SNYDER: Exactly. What it was doing was, A, protecting those neurons and their connections from dying. B, crowding out or suppressing the cells that we now know maybe actually causing the disease and also getting rid of a lot of inflammation, making growth factors, making the cells that were there actually healthier. Many different mechanisms, all part of the fundamental biology of the stem cell.
FLATOW: But do you still have any - no one has any idea why the cells are dying in the first place?
SNYDER: No. You know, there's lots of theories and we think that maybe the cells that actually should be protecting the motor neurons are instead not only not doing that job, but actually making toxins. That's one theory. But there's many, many other theories.
FLATOW: Yeah. This is SCIENCE FRIDAY from NPR, talking with Evan Snyder about stem cell theories and practices. So this not ready to be tried in humans or are there - I understand there are phase one trials going on right now.
SNYDER: There is phase one trial going on right now, and anybody who knows me knows that exceptionally, exceptionally cautious about trying to make leaps from animal studies to humans. One of my criteria is that if one tries this in a human that is very consistent, but the biology we know about the cell and consistent with the biology we know about the disease. This, with a great deal caution, is one area where I would, kind of with a lot of care, try this in humans.

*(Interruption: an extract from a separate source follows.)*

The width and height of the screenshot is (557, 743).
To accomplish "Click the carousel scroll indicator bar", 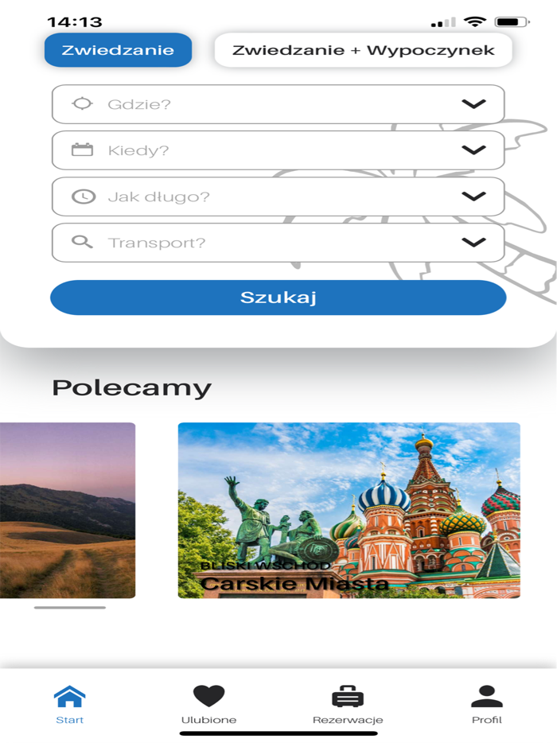I will (70, 608).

And there is a clinical trial that is completing phase one now, where the patients are getting almost like a taste of stem cells, probably not enough to make a difference, but enough to show that they will be safe, and maybe a little bit of - have a little bit of efficacy. I think we can cautiously extend those trials for this particular disease as long as we recognize exactly why the cells are working.

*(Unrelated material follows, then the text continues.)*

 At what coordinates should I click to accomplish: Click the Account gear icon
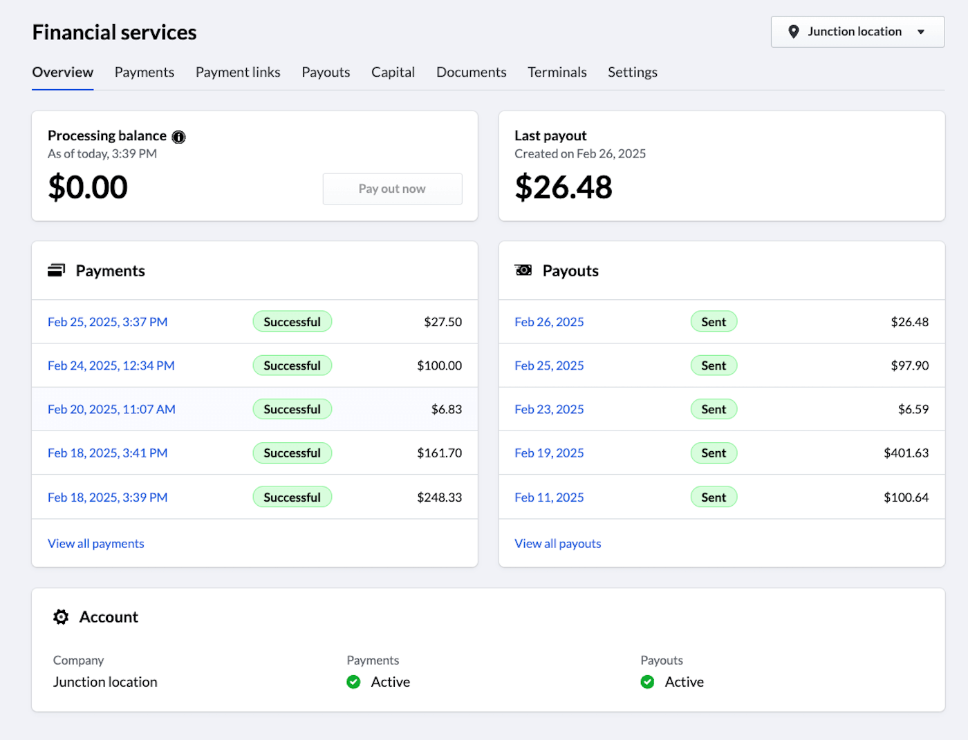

FLATOW: Mm-hmm. And these are not embryonic stem cells, correct?
SNYDER: Correct. These are not embryonic stem cells. These are what we would call neural stem cells. In other words, these are stem cells that come from the nervous system.

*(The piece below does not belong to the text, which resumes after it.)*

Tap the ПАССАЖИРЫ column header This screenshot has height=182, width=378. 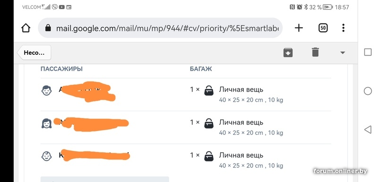pyautogui.click(x=61, y=69)
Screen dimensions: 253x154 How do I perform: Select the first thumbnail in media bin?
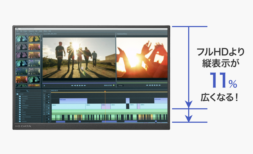tap(21, 39)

FLATOW: And why - and, I guess, you give them a little - they have a little head start knowing they're going to be neurons from being injected.
SNYDER: Exactly. Well, they, you know, they have a head start in knowing at least that they're meant to be living in the nervous system, which means that there's a little bit of built-in safety and stability that may not quite exist in cells. They can become and kind cell to.
FLATOW: And how long are they effective for in the life of the mice they're injected into?
SNYDER: Well, in the mice that we've looked at, they were effective throughout the lifespan of the animal. So they were present, having their action and, you know, ultimately the animals do die. But it raises the question of, well, what about if we re-dose the animals? Would we have an even longer effect? Would we increase even the area that the stem cells were able to engraft in? Would we have a better effect? You know, that is where the investigations now need to go.
FLATOW: All right. Dr. Snyder, thank you for taking time to be with is today and happy holiday to you.
SNYDER: Oh, happy holiday to you as well.